First of all, any man that would compare the archiving of emails to squirrels foraging for nuts has either never operated a computer or never witnessed an actual squirrel, or both.

And secondly, "anonymousness" may be a lot of things, but one of the things it's not is a word.

Sarah Palin carefully surrounds herself with people that are not smarter than she is, so that when they play gin rummy and she insists that four cards of the same suit is as good as a set then no one will know she's lying.

Posted by mrbrent at 9:57 AM

November 17, 2009

mike mukasey: oh, actually, an asshole

Earlier today, as I posted this, I thought to myself that Michael Mukasey was at least a reasonable fellow less given to demagoguery and histrionics than other leading lights of the right.  I was wrong:
In an interview with Washington Times radio this morning, the hosts asked Mukasey about Moran’s comments. Mukasey responded by suggesting that the congressman “get professional help” from Maj. Nidal Hasan:
Q: Congressman Jim Moran of Virginia says anybody that questions KSM coming to New York City for a civilian trial — that they’re un-American.  What is your reaction to that?

MUKASEY: I think he’s lost touch with reality.  He ought to get professional help, perhaps from Maj. Nidal.

The segment then ends with the hosts laughing over Mukasey’s “joke.”

I was totally wrong!  Get that dude a gig with the Excellency In Broadcasting network, where he can fully legitimize his views to the righteous and faithful of the nation all the way to the bank.  I mean, he found a way to go Hitler without mentioning Hitler.  That's innovative.

And let me add that while originally I thought that the baseline reasonableness of Mukasey shielded him from ad hominem, I was wrong on that too.   Sadly, the only ad hominem he's worth is "asshole".

Posted by mrbrent at 5:06 PM

patterson: be scared

I hate to kick a guy when he's down — well, I hate to kick this guy when he's down — but NY governor David Patterson is sadly on the wrong side of this next material complaint against NYC 9-11 prosecutions, the "boo-hoo" argument:
Paterson spoke out against hosting the high-profile, high-security trial in the city, telling the Daily News: "This is not a decision that I would have made... Our country was attacked on its own soil on Sept. 11, 2001, and New York was very much the epicenter of that attack. Over 2,700 lives were lost.  It's very painful; we're still having trouble getting over it.  We still haven't been able to rebuild that site, and having those terrorists tried so close to the attack is going to be an encumbrance on all of New Yorkers."

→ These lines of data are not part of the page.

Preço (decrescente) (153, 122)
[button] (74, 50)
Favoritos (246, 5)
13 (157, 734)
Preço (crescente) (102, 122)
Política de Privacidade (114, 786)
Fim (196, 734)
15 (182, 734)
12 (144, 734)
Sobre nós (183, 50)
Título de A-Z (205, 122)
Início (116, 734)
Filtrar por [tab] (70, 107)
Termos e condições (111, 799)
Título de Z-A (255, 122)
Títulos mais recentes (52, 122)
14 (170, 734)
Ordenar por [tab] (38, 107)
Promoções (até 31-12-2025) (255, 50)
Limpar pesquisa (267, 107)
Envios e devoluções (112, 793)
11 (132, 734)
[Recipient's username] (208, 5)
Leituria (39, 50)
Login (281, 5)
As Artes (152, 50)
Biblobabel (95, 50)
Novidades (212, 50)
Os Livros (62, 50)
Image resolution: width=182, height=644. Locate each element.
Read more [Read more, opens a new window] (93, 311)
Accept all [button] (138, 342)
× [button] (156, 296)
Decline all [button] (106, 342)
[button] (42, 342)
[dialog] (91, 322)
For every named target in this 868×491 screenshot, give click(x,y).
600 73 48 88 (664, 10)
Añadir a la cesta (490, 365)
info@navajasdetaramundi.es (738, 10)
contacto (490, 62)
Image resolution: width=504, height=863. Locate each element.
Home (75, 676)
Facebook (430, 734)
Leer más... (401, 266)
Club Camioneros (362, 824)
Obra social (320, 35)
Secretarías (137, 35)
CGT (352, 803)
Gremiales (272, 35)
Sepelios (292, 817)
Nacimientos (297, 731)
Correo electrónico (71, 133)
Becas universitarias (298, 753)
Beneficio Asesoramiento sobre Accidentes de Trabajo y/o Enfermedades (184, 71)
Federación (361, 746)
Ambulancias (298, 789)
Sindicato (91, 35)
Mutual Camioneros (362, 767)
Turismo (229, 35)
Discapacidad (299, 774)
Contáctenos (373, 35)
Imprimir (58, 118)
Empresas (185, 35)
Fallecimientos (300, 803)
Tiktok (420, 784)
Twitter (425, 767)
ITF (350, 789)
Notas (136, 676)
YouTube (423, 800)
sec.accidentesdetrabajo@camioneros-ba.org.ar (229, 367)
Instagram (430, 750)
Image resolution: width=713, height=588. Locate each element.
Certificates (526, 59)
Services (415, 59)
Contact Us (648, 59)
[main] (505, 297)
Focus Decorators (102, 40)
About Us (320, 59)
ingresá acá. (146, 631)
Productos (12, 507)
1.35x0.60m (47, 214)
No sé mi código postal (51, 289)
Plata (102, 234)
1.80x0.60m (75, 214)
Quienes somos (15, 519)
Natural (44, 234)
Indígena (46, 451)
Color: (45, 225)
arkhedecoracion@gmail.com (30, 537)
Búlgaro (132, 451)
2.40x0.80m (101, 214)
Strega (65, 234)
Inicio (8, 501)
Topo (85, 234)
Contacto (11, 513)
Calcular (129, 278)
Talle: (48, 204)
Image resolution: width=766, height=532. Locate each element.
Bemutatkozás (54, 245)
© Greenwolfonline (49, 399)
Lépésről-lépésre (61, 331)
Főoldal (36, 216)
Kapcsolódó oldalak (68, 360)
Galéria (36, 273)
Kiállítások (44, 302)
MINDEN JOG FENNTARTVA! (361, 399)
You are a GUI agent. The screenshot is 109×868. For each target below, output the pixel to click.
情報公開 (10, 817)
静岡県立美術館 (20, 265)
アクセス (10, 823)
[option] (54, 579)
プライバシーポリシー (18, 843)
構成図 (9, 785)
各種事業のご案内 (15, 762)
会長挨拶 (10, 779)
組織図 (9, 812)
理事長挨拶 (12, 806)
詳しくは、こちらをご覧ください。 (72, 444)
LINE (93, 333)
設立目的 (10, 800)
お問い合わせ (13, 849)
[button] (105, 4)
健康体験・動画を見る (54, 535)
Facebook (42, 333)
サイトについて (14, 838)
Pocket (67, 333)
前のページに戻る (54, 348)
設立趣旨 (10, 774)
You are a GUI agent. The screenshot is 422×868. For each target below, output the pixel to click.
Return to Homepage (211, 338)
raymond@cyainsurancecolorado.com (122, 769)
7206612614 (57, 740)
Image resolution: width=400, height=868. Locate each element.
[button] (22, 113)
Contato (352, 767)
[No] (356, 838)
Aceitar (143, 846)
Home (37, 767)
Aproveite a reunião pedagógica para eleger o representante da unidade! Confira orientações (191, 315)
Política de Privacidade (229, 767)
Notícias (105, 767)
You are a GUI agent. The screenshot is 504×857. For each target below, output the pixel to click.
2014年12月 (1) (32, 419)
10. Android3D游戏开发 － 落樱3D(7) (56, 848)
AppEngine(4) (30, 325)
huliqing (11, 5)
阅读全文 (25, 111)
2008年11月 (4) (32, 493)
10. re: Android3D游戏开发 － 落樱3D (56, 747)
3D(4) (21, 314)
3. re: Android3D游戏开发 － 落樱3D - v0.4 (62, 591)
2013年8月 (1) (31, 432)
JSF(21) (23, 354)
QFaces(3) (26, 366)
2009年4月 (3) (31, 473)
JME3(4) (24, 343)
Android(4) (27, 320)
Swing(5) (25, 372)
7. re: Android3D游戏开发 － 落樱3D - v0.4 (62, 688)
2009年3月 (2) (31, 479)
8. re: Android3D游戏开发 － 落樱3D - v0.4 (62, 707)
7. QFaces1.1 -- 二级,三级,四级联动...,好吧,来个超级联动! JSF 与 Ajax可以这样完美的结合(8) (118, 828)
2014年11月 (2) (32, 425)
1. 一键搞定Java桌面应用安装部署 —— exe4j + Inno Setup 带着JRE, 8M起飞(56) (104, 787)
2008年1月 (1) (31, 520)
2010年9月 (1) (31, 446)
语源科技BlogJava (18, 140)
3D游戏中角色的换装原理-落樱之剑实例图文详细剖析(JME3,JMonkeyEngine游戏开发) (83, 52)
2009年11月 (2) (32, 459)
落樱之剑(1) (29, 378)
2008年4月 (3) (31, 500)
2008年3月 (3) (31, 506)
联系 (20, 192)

This is the easiest one to slap down.  The name of the game is "terrorism".  How does one win this game?  One wins by refusing to be terrified.  And if New Yorkers are weak-kneed at the prospect of the terrorists being in the same county for their trial, then we're terrified.

And to speak for NYers, which I am generally loathe to do, we are not terrified.  There may be mixed support for the trials here, but the Governor is incorrect: we are over the event.  We are traumatized, and maybe some still have trouble sleeping at night, but for the purposes of the rest of the concerns of the rest of the country, we are over it.  In fact, when the rest of the country talks about "over it", we don't even know what the fuck that is.

And I do hate to pile on Patterson, especially if it puts me in terrible company, but he's the wrongest guy in wrongland on this.

Posted by mrbrent at 3:16 PM

"prefers the term 'man-wolf'..."

I have to keep reminding myself that it is in my interest for the world to be weird.  It's hard, because so many of the outrages that are tempting to write about are not weird at all — if anything, they're stultifying.  Even the evil and mendacious amongst us have blanded themselves down to the most casual level.

Which is why Werewolves!  Well, cryptozoology, to be more specific, but in the great state of Wisconsin, which is one of our finer states.  And the post reminds you that before there were ever reality TV shows there were eyewitness accounts that are things of beauty:

I couldnt believe what I was hearing but as the howling got closer and I caught a glimpse of what was out there with my spotlight and I totally freaked out, started my dirtbike and my big farmboy friend was screaming your not leaving me!!  He jumed on the tractor and i have never rode so fast in my life across a fully tilled field with-out caring about anything but getting away!!  He was so mad and scared at the same time because the tractor was not nearly as fast as a dirtbike but at this point i was saving my own ass!!  Its true it stands on its hind legs and is vicious as hell looking and its howl is something so scary sounding that its unimaginable to say the least.  Ill NEVER GO BACK OUT THERE NOT EVEN WITH A GUN.

Awesome.

There's also a clip of a local television news story on the phenomena embedded in the post, which is a healthy reminder of how bad local television news is (though the eyewitness accounts are as interesting as the reenactments and the anchors are terrible).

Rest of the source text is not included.